**Task data**

--------------------------------------------------

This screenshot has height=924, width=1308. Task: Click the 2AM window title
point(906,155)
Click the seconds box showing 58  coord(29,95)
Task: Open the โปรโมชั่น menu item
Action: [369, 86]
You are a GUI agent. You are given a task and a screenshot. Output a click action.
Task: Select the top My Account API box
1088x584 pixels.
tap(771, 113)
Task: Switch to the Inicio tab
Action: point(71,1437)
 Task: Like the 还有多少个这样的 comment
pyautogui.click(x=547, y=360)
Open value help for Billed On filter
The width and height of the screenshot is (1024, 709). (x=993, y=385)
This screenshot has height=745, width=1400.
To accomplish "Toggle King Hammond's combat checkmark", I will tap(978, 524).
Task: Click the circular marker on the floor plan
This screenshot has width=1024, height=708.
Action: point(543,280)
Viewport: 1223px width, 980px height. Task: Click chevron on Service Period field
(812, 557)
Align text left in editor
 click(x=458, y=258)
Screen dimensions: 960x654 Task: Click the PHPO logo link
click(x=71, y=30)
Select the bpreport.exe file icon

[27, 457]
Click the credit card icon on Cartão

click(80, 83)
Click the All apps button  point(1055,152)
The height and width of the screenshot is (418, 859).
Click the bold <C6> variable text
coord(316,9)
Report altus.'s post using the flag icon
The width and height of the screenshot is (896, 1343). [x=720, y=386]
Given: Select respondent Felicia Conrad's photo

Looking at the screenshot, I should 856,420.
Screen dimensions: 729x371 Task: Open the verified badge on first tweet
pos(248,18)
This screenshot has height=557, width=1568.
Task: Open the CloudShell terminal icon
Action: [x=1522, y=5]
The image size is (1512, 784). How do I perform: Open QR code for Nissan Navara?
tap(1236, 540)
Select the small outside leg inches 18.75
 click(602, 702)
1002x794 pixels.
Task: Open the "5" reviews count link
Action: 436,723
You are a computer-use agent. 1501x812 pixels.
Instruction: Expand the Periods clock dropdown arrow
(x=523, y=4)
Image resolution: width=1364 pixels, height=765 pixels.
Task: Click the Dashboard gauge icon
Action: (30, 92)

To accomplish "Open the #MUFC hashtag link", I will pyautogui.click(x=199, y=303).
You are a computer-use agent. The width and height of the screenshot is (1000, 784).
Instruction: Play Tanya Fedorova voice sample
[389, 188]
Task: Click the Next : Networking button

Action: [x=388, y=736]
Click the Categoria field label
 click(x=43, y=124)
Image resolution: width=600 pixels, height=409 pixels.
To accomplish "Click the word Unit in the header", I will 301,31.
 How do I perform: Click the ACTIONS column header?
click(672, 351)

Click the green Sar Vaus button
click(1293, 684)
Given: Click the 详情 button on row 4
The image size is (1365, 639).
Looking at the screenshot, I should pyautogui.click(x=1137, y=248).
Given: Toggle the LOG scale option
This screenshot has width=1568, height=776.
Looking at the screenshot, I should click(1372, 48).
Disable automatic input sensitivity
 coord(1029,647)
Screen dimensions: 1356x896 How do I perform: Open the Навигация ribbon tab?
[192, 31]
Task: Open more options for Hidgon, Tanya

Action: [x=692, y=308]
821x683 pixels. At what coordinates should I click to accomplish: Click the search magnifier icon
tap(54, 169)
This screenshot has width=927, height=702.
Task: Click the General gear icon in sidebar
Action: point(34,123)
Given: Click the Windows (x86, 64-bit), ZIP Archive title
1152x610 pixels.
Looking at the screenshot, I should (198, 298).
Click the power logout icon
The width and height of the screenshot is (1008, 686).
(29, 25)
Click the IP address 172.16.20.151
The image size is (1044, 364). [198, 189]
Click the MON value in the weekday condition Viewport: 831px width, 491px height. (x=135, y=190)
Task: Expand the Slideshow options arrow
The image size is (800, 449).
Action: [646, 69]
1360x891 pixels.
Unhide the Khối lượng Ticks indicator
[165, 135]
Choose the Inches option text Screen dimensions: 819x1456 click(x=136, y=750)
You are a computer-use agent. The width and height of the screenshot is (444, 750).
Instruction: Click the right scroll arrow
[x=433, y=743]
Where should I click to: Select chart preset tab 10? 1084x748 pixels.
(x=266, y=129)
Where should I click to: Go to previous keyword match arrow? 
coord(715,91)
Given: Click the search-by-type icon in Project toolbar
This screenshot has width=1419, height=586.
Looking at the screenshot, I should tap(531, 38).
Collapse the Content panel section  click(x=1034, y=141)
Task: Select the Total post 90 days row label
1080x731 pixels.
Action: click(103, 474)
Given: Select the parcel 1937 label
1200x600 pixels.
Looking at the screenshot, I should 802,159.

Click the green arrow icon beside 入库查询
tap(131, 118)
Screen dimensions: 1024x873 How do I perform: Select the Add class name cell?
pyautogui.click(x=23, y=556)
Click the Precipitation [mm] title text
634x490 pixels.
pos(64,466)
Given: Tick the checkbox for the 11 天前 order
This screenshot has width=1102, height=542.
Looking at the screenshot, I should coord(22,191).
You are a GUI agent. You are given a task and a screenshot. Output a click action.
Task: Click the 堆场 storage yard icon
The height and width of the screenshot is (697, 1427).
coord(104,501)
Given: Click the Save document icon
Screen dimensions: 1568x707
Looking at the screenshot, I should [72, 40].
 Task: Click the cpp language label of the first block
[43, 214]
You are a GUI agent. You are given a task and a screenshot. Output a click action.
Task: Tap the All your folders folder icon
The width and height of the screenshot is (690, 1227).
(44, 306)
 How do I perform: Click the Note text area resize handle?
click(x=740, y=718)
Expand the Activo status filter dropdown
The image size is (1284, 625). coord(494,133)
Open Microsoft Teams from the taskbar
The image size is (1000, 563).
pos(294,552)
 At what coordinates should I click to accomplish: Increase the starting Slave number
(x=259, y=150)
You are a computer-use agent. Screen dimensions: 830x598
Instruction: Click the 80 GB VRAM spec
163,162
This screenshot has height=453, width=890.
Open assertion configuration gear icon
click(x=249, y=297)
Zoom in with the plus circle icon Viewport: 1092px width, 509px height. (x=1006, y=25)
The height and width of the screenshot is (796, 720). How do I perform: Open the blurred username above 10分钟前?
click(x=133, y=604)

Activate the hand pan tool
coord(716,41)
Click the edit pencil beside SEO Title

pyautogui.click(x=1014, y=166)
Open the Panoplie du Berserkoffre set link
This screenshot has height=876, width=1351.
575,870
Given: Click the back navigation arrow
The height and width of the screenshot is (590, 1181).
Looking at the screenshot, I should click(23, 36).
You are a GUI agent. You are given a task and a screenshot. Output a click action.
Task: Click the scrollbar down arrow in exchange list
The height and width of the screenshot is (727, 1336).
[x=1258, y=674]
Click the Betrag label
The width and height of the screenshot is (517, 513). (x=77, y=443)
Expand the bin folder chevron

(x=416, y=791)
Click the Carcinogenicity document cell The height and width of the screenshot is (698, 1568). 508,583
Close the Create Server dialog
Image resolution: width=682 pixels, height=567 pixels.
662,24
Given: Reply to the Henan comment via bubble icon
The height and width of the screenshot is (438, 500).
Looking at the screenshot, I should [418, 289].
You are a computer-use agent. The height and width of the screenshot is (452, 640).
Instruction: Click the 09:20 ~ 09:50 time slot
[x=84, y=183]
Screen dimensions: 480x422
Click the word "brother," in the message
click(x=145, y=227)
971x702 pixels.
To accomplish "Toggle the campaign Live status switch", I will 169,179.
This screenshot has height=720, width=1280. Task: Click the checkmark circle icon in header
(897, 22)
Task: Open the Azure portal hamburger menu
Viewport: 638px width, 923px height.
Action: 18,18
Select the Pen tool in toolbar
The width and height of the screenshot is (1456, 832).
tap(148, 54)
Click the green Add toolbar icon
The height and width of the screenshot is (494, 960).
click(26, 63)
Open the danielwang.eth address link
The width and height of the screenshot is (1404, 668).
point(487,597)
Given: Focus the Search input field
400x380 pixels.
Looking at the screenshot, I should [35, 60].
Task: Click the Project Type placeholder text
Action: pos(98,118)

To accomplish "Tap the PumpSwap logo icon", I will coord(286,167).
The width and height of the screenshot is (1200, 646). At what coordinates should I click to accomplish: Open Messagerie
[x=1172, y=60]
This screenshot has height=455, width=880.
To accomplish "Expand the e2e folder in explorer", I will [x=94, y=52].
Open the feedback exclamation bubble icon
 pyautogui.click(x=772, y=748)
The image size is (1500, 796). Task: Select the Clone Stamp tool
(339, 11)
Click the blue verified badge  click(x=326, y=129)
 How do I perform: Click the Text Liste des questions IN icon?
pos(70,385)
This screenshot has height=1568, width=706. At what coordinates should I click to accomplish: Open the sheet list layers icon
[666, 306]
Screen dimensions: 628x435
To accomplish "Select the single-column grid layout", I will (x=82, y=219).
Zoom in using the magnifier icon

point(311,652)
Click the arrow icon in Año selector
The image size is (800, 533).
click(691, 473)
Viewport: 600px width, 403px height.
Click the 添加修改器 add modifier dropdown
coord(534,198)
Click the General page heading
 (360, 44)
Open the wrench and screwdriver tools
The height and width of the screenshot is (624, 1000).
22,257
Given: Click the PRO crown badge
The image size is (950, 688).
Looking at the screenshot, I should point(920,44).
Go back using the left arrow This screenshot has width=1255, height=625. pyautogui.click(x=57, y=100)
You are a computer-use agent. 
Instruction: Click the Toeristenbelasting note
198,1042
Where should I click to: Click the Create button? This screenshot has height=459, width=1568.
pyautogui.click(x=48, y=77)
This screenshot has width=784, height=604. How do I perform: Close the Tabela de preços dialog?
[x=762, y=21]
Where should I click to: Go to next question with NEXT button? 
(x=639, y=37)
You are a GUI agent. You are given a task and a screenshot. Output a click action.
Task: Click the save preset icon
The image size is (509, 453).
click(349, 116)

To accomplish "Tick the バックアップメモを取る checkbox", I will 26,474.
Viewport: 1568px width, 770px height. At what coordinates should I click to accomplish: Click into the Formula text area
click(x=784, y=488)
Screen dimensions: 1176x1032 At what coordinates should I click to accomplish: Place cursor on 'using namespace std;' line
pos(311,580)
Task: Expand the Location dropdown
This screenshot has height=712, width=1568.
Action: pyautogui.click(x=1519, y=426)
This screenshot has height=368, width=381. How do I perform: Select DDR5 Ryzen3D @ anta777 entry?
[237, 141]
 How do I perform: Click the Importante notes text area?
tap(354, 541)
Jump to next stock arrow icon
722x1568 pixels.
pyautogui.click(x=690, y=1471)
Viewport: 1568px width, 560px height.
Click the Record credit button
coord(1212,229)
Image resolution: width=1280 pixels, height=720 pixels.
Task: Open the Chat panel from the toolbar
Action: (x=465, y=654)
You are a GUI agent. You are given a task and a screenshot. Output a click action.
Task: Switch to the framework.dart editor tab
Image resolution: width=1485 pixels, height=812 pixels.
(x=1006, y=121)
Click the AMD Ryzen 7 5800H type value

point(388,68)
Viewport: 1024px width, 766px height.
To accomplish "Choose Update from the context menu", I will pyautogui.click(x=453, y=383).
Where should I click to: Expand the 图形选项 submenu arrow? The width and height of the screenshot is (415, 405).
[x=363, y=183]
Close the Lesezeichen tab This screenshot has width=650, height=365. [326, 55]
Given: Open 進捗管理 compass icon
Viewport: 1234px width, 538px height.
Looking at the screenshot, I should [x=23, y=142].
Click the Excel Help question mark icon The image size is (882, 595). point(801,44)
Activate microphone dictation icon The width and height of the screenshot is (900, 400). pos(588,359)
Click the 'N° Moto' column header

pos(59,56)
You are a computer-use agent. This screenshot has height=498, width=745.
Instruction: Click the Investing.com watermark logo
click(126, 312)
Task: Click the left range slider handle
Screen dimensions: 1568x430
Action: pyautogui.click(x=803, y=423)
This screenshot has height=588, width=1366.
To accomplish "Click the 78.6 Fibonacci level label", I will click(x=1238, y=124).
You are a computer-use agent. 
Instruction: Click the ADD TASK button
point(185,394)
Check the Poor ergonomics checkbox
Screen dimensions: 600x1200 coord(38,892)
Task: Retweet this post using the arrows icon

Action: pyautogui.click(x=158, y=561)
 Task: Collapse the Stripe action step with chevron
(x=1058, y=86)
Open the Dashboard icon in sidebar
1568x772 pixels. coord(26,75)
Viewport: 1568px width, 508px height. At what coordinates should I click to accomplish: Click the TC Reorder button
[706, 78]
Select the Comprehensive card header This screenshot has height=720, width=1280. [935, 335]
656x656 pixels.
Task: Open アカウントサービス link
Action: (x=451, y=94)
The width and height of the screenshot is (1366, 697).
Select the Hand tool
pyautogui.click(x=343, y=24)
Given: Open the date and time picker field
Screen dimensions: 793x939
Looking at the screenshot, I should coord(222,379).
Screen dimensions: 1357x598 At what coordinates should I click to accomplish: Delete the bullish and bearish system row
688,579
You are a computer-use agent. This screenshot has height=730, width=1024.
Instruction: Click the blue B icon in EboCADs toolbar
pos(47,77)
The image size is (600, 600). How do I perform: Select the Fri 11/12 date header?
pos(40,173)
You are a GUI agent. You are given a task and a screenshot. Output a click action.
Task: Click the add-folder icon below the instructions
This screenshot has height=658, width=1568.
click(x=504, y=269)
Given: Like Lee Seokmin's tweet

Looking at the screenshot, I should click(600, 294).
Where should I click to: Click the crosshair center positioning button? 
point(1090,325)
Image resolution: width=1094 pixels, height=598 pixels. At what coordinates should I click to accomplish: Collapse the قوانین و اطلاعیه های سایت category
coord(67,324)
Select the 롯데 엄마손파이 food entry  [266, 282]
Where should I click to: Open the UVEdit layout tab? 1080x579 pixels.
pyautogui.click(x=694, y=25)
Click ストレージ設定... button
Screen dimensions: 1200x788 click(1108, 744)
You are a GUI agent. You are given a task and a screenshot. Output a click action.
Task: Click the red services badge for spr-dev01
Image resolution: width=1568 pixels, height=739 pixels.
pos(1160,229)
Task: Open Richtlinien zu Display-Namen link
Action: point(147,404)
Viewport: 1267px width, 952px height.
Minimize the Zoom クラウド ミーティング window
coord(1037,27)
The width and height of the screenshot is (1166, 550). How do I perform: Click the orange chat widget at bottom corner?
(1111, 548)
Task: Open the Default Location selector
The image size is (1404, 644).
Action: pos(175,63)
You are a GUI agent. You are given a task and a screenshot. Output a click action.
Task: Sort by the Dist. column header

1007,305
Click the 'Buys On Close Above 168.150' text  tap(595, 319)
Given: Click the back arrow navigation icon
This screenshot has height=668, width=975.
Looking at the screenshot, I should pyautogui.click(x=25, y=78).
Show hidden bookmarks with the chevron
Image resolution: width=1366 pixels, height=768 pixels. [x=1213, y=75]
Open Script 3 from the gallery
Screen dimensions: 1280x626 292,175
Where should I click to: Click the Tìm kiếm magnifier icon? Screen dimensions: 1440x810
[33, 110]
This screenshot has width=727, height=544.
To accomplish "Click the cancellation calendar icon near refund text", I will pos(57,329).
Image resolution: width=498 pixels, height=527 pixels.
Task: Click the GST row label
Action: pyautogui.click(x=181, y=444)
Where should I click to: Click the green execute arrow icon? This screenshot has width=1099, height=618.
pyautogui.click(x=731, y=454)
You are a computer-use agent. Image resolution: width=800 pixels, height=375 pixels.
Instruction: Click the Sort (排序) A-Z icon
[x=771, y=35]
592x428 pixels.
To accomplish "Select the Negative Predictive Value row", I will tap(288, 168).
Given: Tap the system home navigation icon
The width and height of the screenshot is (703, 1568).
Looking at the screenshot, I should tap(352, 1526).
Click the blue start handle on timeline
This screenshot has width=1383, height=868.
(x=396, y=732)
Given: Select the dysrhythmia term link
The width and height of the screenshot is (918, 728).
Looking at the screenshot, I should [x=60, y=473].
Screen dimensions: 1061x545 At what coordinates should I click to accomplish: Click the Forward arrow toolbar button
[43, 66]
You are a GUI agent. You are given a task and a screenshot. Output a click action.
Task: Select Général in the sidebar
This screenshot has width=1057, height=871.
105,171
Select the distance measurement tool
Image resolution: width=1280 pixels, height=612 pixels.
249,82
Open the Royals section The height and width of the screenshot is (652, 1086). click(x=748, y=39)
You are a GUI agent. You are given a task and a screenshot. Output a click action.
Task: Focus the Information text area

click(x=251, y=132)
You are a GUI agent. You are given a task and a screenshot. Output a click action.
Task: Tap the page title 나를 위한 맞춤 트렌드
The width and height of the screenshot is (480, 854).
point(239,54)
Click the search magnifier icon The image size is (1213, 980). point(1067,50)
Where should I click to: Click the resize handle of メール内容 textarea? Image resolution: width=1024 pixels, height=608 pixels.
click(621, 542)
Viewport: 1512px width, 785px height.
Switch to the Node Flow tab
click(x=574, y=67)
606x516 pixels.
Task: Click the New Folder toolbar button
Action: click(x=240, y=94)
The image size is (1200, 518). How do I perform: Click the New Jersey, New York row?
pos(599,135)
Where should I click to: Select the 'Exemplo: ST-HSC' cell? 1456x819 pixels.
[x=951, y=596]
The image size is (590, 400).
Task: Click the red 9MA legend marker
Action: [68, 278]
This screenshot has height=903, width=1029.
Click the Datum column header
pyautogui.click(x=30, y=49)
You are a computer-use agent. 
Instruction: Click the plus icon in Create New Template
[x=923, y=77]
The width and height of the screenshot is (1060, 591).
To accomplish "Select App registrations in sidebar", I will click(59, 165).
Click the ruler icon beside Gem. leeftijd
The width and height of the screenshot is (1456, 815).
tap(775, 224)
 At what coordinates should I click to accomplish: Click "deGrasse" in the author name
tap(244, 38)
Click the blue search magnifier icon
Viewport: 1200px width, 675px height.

--------------------------------------------------

**Task objective**
From the data above, output exactly the lines between the one containing "Click the Record credit button" and the one containing "Task: Switch to the framework.dart editor tab", counting both of them.

**Answer section**
Click the Record credit button
coord(1212,229)
Image resolution: width=1280 pixels, height=720 pixels.
Task: Open the Chat panel from the toolbar
Action: (x=465, y=654)
You are a GUI agent. You are given a task and a screenshot. Output a click action.
Task: Switch to the framework.dart editor tab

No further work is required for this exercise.